(WHAT IS BEING ASKED) Only the total should be returned: the number of lines in the data that hold the string "agent".

○ ○ ○ ○

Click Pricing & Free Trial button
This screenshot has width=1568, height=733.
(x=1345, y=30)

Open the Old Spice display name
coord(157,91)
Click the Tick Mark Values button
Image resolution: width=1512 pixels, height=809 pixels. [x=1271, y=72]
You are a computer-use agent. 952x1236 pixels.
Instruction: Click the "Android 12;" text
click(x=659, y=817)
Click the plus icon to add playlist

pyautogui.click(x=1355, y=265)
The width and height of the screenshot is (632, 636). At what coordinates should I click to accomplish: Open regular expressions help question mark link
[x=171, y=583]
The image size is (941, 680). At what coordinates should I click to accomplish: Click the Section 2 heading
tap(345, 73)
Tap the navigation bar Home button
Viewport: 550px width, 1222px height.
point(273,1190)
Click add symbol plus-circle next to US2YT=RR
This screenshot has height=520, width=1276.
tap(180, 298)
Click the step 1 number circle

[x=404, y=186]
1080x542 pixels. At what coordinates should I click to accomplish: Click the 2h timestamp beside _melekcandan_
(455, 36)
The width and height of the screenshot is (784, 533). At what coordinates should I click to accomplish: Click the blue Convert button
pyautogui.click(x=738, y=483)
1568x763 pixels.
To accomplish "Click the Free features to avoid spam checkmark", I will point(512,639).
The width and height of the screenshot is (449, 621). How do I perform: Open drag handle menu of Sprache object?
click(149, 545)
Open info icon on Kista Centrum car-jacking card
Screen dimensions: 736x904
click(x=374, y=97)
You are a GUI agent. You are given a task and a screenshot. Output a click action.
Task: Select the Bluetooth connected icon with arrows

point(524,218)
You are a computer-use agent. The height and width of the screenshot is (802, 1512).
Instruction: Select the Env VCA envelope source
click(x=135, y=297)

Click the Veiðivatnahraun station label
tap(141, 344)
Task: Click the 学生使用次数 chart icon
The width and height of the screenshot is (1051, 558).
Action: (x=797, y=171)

○ ○ ○ ○

(RESPONSE TO THE EXERCISE) 3